Thursday, August 6, 2009

What can go wrong with changing a text label?

[This was originally posted at http://timstall.dotnetdevelopersjournal.com/what_can_go_wrong_with_changing_a_text_label.htm]

What could go wrong if the business sponsor just wants to change some little text on a label? It sounds like the simplest thing. And while it should be a simple change, it can sometimes get complicated (i.e. expensive).
  • Globalization - If the app needs to support multiple languages, then the new text needs to be translated into all those target languages.
  • Special Characters - The new text could support special characters that need to be encoded (like & or < or >).
  • Non-supported characters - The new label introduces a special character not in the original character set (such as some foreign language), and the application only supports basic ASCII.
  • Changes flow layout - The new label is longer or shorter, which changes the flow layout. For example, the new text is long enough to force wrapping (which pushes a row to high) or it doesn't wrap so it pushes a column to wide.
  • It's an image - Perhaps the label is actually an image (for fancier looking designs), not just text.
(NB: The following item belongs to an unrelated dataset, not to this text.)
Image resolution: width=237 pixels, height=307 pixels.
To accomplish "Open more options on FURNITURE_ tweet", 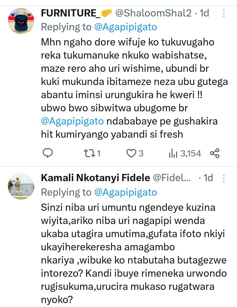I will pyautogui.click(x=224, y=13).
  • Text is not determined in the presentation layer - Perhaps the label is set dynamically through code or configs, such as pulling from a meta-data dictionary.
  • Text was dynamically built - Perhaps the label was dynamically concatenated via some existing logic (for example, it pluralizes the text if some count > 1), so you're not just setting a literal string anymore.
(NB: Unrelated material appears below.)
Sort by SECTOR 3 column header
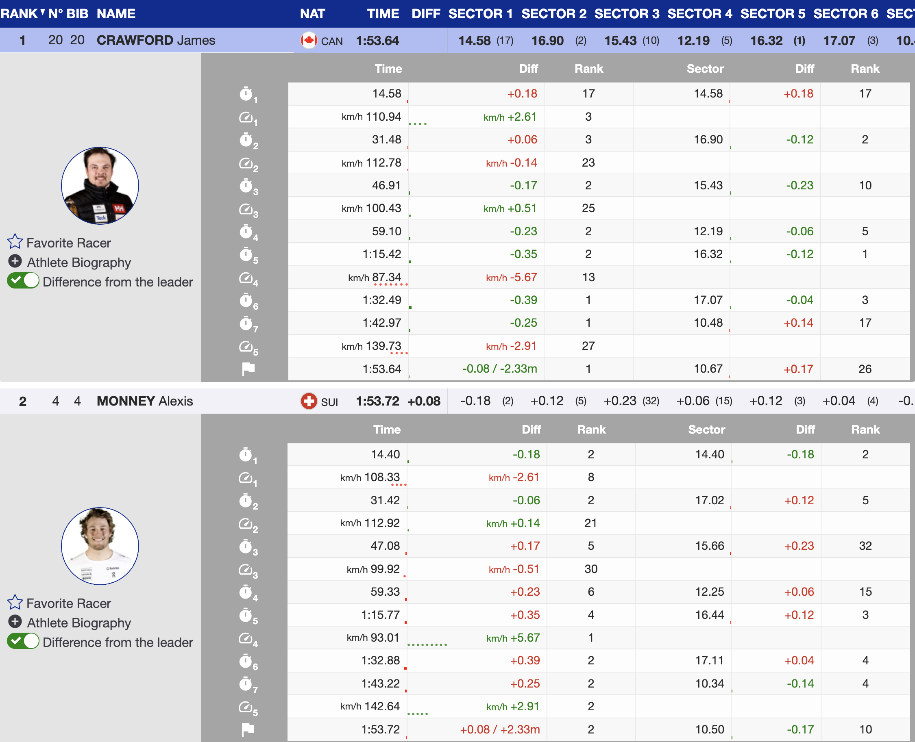This screenshot has width=915, height=742. pyautogui.click(x=627, y=14)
  • You don't own the text -  Perhaps the label comes from an embedded, third-party component that you don't own and cannot easily change.
  • The label appears in multiple places - Perhaps the label appears in multiple places, and so all places need to be updated. For example, it also appears in a UI Report writer where you select the UI-friendly name instead of the database schema column/table.
  • (Bad design) - other code depends on the label text - Perhaps the application has bad design, and there's actually code that reads the value of the label to determine if it should do some other action. For example, if the label contains some word X, then hide section Y (as opposed to whatever method sets label to word X also hides section Y).
  • New font -  Perhaps the new text actually introduces a new font that isn't available on the client (this isn't merely changing text, but it's associated with that kind of request).